Task details:
In the passage on blind audio testing, what error probability did Fisher propose in his 1925 book?

══ Provided text

Let's note the other complexity which is the fact that a human tester is fallible when it comes to audio testing. What if for example the tester correctly matched X to “A” but clicked on the wrong button and voted it being same as “B?” Having taken many such tests I can tell you that this is a common occurrence. Blind tests rely on short-term memory recall and carefulness, neither of which can be guaranteed to be there during the entire test. This and other sources of imperfection in the test fixture and methodology means some number of negatives needs to be allowed.
How much error is tolerable then? The convention in the industry and research is to accept an answer that has less than 5% probability of being due to chance. Inverted, we are 95% sure the outcome was intentional and not lucky guesses. Why 5%? You may be surprised but it is an arbitrary number that dates back to Fisher’s 1925 book, Statistical Methods for Research Workers, where he proposed one in 20 probability of error (5%). Is there some magic there? How about one in 19 or 21? Common sense would say those results should be just as good but again, people stick to the 95% as if it is commandments from above.

════
══ Data lines

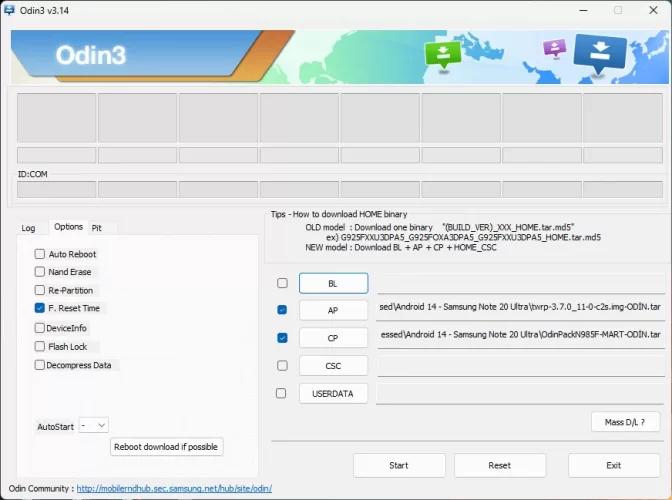Screen dimensions: 672x500
Task: Click the Mass D/L ? button
Action: pos(625,422)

════

The reply:
One in 20, or 5%.